O livro é a narrativa da jornada de Catherine, uma estudante de cinema que se percebe enredada em uma trama de desejos até então desconhecidos por ela. Justapondo citações filmes clássicos, como Belle de Jour de Buñuel, a descrições de labirínticas e apoteóticas orgias, Sasha descreve a história de uma garota que se vê subitamente atravessada por suas potencialidades e seus desejos e a forma como vai lidando com eles, entre equívocos e regozijos.
Apesar de o livro ter uma linguagem de fácil acesso, por vezes, evoca questões densas, como a relação entre o gozo e o divino , a dor e o prazer, a liberdade e o desejo de limitação.
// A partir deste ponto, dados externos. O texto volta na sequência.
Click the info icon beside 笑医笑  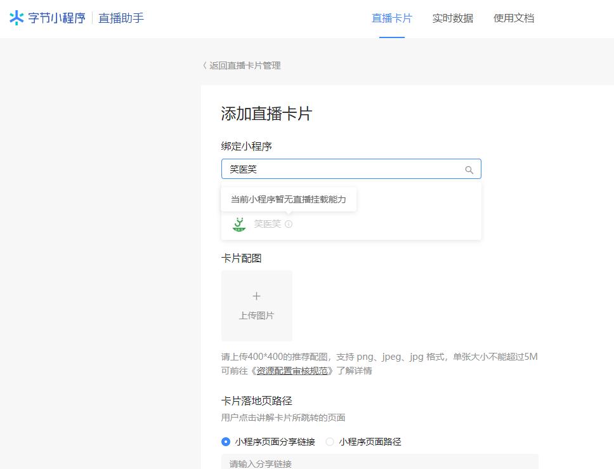(289, 224)
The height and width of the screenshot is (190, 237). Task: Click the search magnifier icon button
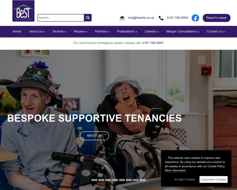pos(88,18)
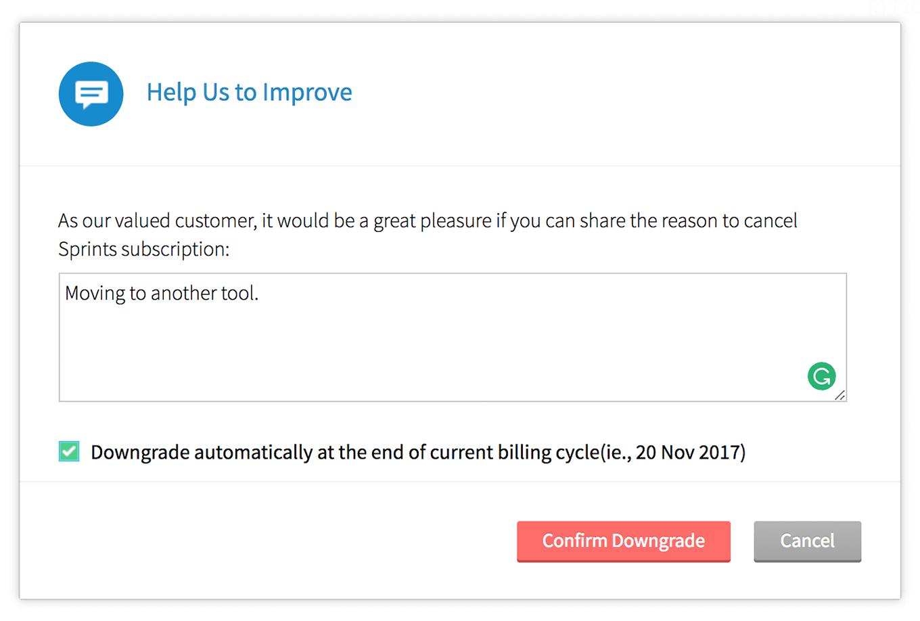
Task: Cancel the downgrade dialog
Action: pos(807,541)
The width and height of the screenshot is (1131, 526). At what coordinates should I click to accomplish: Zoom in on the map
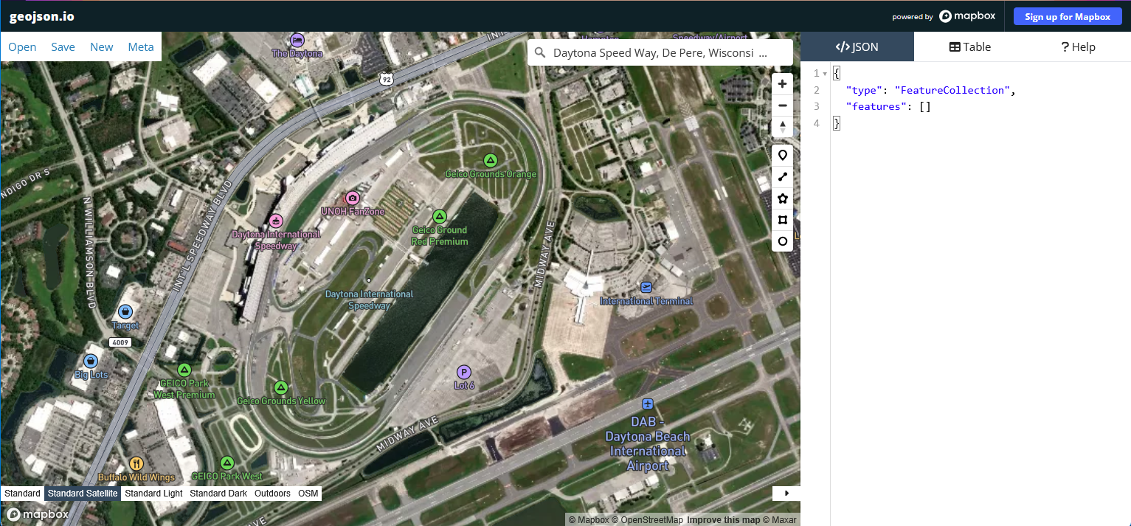pyautogui.click(x=782, y=84)
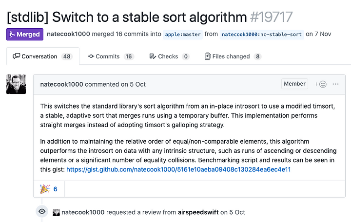This screenshot has width=351, height=222.
Task: Click the apple:master branch label
Action: [x=183, y=35]
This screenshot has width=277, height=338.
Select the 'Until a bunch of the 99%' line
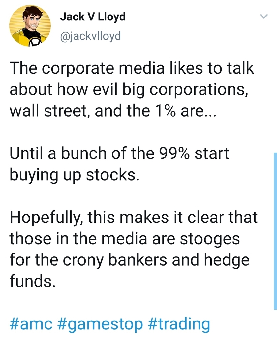pyautogui.click(x=119, y=153)
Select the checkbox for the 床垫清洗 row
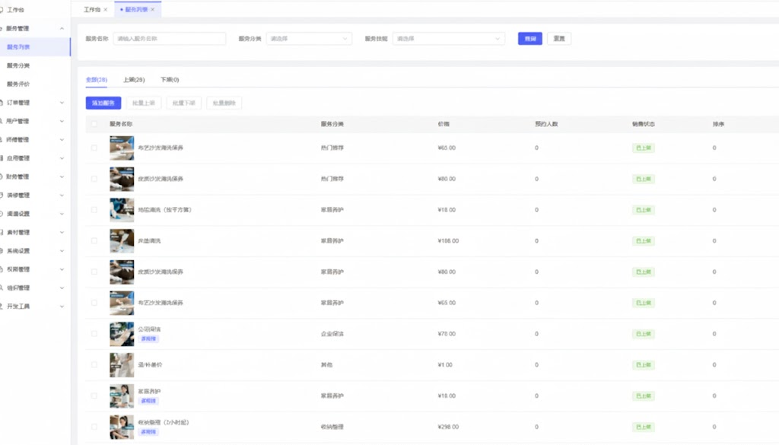This screenshot has width=779, height=445. pos(94,240)
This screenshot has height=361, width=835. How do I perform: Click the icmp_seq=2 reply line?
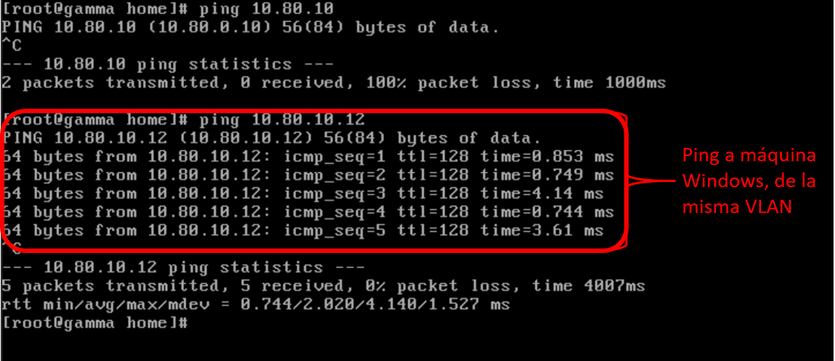[x=308, y=175]
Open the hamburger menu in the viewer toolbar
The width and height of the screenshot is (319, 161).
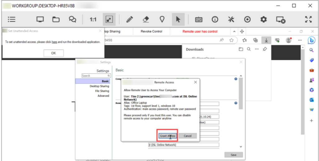pos(12,20)
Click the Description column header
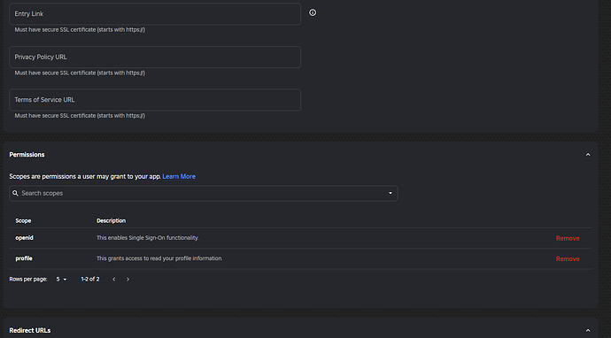The width and height of the screenshot is (611, 338). [x=111, y=221]
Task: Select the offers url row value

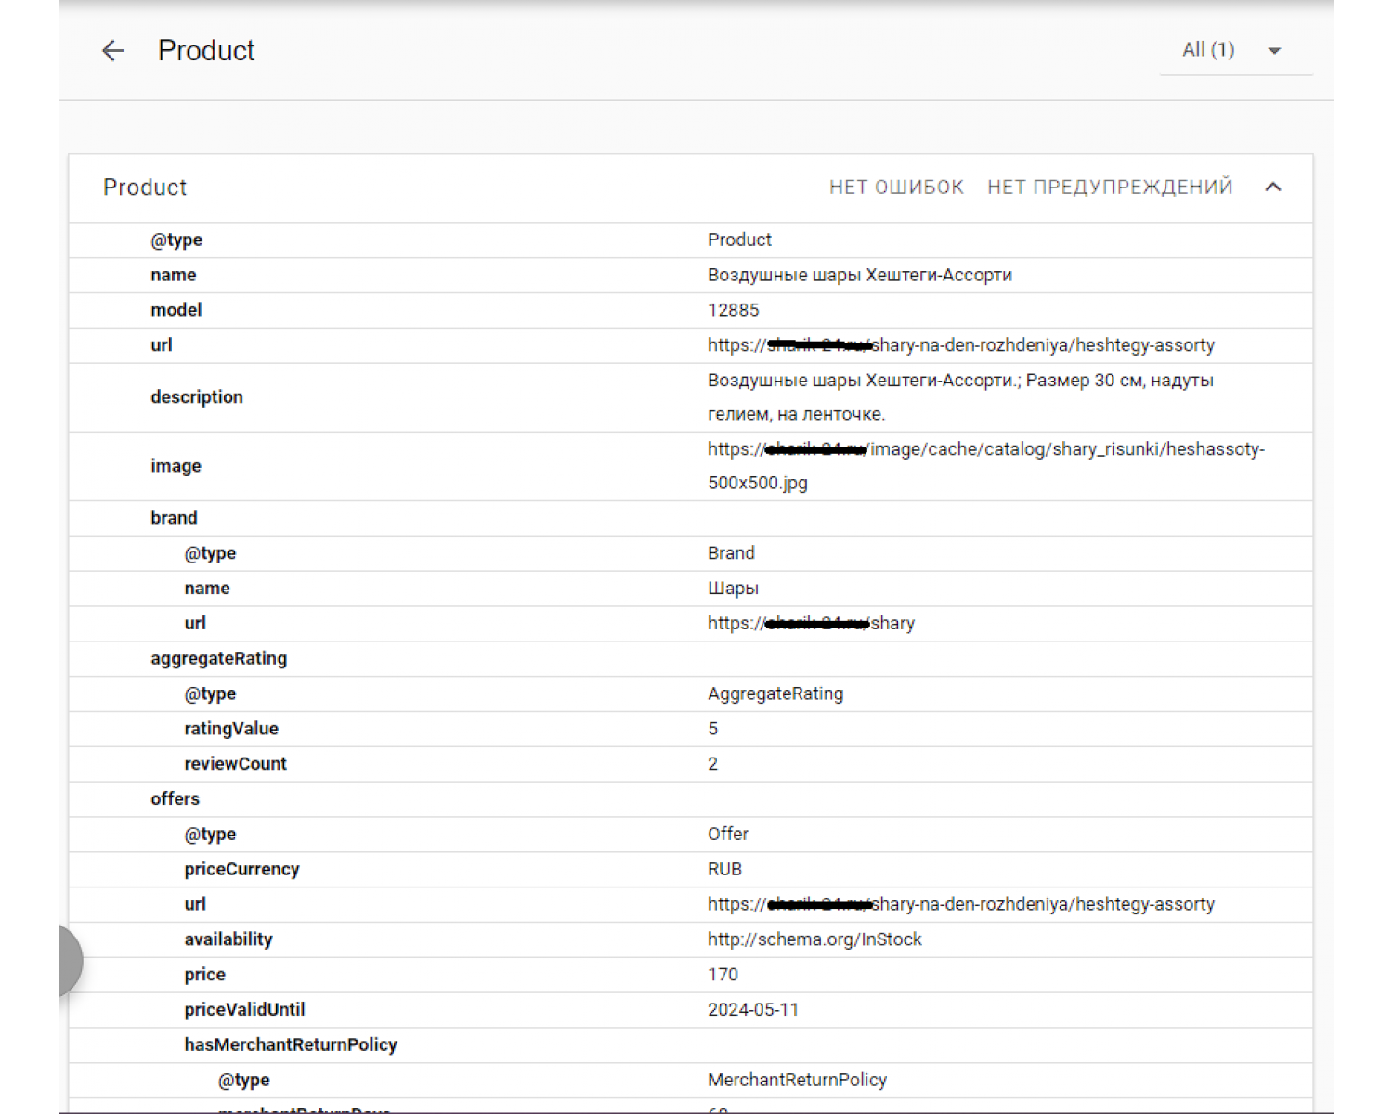Action: point(960,904)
Tange questões existenciais com uma narrativa rápida e leve nos faz imergir na experiência de Catherine, de onde é difícil sair sem nos questionarmos acerca de nossas próprias práticas desejantes.
Continua depois da publicidade
Assim, Sasha Grey não se destaca por um manejo raro das palavras, mas por criar uma obra com a qual constrói a si mesma a despeito daquilo que a sociedade estimula, aproximando contrários, frustrando definições, misturando vida com ficção e criando isso que é tão árduo, solitário e inspirador: a invenção singular de uma vida e de uma obra.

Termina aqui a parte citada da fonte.